• [PROVIDED DATA]
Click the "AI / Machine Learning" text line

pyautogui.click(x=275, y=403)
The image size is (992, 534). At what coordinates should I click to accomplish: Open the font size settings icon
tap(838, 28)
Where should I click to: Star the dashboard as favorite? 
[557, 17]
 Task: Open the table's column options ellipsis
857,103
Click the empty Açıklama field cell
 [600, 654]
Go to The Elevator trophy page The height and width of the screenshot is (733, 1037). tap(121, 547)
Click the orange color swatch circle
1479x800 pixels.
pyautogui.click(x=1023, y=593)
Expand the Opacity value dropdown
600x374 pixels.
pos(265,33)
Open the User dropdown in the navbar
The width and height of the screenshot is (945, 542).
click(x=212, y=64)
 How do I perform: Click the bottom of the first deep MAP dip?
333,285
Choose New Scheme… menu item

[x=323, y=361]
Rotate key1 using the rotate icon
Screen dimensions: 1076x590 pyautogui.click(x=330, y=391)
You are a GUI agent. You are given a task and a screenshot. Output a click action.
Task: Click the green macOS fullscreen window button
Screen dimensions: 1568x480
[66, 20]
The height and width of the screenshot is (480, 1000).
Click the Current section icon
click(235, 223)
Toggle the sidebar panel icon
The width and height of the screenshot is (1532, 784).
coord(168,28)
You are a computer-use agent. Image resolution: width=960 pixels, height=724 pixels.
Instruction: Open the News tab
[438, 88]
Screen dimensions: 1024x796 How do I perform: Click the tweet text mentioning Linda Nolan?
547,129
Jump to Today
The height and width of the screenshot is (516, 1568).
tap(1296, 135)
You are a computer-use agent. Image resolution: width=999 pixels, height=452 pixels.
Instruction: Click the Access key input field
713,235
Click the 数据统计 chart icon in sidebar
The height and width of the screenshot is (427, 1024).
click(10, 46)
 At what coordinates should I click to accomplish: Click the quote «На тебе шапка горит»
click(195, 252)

• [HOW TO COMPLETE THIS TASK]
Wherever the string "computer" appears in the data above, copy the line it sits in.

• [WRITTEN RESPONSE]
You are a computer-use agent. Image resolution: width=960 pixels, height=724 pixels.
You are a computer-use agent. Image resolution: width=999 pixels, height=452 pixels.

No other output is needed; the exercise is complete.